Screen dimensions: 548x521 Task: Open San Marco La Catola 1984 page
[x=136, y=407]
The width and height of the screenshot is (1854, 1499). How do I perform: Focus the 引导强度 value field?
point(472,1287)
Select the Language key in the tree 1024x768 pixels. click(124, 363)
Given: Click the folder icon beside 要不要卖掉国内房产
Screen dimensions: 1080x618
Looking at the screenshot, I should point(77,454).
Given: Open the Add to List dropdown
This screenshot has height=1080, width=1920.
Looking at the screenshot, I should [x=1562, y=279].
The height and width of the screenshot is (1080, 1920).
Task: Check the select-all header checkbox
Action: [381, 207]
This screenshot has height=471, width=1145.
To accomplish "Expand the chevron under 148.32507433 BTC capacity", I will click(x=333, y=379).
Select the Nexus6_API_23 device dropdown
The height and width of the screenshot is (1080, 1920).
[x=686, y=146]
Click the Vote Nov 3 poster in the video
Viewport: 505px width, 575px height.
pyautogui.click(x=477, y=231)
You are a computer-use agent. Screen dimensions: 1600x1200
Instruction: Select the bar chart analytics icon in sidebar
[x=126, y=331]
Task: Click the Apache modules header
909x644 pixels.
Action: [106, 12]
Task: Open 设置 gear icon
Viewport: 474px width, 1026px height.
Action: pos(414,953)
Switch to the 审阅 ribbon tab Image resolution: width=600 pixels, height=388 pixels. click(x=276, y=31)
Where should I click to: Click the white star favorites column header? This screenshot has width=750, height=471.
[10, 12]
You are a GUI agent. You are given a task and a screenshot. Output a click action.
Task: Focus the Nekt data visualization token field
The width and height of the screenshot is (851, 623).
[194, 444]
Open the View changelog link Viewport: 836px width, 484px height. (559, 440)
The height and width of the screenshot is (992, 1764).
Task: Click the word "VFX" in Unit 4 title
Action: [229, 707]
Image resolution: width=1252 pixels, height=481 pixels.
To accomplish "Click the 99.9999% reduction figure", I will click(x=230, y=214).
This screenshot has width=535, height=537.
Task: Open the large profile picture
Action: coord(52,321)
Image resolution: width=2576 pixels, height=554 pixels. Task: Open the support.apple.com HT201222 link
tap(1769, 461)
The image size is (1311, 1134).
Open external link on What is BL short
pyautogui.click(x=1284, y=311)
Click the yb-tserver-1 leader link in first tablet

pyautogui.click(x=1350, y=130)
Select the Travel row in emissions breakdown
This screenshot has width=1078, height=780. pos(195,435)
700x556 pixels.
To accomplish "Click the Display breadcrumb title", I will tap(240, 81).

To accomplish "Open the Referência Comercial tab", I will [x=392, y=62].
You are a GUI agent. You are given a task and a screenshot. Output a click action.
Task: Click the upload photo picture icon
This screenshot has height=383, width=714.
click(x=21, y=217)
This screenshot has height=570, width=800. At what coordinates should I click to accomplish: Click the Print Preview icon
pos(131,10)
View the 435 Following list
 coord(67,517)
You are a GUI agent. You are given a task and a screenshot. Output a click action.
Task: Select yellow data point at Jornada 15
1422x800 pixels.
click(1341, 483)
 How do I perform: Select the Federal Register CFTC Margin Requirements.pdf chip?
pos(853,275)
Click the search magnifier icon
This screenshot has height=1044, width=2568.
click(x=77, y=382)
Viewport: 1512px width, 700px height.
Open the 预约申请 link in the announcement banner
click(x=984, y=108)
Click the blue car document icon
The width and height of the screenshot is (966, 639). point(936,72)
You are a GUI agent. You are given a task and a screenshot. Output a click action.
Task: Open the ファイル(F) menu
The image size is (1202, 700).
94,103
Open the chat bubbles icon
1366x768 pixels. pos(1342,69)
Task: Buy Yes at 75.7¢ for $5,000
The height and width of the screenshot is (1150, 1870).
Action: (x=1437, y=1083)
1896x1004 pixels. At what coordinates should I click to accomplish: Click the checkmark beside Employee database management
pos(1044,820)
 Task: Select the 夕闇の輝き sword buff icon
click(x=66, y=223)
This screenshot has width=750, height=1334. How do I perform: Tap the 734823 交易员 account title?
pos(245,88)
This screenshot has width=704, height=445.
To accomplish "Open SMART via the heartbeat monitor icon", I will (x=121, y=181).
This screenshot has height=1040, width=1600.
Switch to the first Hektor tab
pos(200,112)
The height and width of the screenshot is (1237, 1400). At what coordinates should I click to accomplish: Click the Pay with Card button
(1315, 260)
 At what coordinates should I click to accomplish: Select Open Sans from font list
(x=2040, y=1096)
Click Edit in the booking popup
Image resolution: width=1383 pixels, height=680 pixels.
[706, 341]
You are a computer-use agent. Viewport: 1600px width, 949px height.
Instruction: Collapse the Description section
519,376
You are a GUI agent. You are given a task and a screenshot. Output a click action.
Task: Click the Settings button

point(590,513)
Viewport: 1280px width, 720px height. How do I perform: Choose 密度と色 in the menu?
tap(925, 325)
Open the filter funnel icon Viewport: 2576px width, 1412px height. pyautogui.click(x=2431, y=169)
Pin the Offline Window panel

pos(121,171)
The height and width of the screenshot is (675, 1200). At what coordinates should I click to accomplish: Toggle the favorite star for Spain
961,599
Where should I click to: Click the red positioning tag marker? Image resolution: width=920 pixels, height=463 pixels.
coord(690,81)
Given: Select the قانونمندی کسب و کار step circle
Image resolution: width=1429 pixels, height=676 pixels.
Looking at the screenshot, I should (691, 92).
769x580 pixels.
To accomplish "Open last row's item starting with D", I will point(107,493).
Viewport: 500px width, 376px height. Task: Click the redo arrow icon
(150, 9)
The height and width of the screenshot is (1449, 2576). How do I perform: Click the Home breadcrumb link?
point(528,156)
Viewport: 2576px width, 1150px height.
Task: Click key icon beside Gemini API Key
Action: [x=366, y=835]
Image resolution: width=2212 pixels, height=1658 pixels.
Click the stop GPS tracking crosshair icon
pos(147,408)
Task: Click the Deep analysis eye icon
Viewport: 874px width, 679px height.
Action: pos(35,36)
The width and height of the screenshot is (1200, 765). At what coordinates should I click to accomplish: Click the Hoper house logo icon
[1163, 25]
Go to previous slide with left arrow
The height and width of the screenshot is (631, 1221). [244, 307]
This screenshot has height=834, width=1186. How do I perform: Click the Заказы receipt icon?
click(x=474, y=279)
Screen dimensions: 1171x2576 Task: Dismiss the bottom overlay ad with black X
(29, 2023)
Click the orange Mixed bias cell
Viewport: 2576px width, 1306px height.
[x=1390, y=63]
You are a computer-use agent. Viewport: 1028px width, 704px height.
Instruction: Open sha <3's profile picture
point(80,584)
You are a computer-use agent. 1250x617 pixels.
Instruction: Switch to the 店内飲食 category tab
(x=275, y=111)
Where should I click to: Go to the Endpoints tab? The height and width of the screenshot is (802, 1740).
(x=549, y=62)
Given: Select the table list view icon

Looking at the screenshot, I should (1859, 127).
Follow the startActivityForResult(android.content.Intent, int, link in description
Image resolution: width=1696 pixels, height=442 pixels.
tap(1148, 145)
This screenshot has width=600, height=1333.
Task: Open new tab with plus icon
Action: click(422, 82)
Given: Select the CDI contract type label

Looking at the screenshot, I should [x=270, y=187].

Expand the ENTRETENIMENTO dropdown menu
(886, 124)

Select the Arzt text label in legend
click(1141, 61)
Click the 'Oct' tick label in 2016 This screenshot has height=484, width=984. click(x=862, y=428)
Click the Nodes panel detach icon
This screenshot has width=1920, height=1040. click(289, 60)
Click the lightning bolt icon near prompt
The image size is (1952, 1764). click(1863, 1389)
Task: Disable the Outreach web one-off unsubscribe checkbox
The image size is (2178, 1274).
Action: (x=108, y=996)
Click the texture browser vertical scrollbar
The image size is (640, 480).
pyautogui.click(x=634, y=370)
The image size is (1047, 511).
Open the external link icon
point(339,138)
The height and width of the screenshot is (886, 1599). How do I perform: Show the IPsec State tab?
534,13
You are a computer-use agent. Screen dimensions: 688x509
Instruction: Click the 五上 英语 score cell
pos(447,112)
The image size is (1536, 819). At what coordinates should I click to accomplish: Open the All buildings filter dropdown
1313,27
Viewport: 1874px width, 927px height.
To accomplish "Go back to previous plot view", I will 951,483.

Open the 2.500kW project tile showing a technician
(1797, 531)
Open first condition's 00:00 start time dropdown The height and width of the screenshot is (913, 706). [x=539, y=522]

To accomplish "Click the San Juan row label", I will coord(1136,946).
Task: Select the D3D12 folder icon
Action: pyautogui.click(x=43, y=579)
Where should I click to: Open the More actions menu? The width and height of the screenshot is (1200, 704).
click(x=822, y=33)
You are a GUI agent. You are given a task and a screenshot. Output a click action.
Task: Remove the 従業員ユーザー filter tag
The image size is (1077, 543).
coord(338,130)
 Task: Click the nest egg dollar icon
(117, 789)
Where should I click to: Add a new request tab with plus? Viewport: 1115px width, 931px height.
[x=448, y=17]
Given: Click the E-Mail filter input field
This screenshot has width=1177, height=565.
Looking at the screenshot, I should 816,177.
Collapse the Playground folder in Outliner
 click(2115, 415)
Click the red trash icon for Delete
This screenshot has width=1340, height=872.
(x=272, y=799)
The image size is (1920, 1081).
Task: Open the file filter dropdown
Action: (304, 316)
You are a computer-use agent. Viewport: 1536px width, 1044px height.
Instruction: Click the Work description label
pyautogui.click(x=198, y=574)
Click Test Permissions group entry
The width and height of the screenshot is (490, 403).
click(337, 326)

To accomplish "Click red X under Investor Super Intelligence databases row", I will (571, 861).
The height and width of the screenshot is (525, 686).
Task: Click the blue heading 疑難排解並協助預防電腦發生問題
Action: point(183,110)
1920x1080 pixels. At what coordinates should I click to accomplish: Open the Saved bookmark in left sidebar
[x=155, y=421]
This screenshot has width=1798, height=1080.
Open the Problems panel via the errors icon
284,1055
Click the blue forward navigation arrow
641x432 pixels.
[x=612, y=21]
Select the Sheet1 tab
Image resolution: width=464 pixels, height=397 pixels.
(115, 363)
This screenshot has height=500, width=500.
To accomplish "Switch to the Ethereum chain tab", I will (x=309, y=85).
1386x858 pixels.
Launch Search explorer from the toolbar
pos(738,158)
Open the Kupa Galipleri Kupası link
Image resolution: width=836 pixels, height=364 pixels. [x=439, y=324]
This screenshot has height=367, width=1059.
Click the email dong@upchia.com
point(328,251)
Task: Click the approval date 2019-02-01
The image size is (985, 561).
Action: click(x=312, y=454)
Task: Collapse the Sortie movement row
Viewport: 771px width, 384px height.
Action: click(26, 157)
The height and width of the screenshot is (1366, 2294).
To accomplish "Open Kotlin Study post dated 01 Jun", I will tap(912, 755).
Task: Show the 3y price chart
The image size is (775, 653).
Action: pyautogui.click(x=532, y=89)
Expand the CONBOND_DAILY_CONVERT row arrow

Challenge
Quote the data above from the line containing "This screenshot has height=834, width=1186." through the line containing "(x=549, y=62)", with both of those lines included.

Full response
This screenshot has height=834, width=1186. How do I perform: Click the Заказы receipt icon?
click(x=474, y=279)
Screen dimensions: 1171x2576 Task: Dismiss the bottom overlay ad with black X
(29, 2023)
Click the orange Mixed bias cell
Viewport: 2576px width, 1306px height.
[x=1390, y=63]
You are a computer-use agent. Viewport: 1028px width, 704px height.
Instruction: Open sha <3's profile picture
point(80,584)
You are a computer-use agent. 1250x617 pixels.
Instruction: Switch to the 店内飲食 category tab
(x=275, y=111)
Where should I click to: Go to the Endpoints tab? The height and width of the screenshot is (802, 1740).
(x=549, y=62)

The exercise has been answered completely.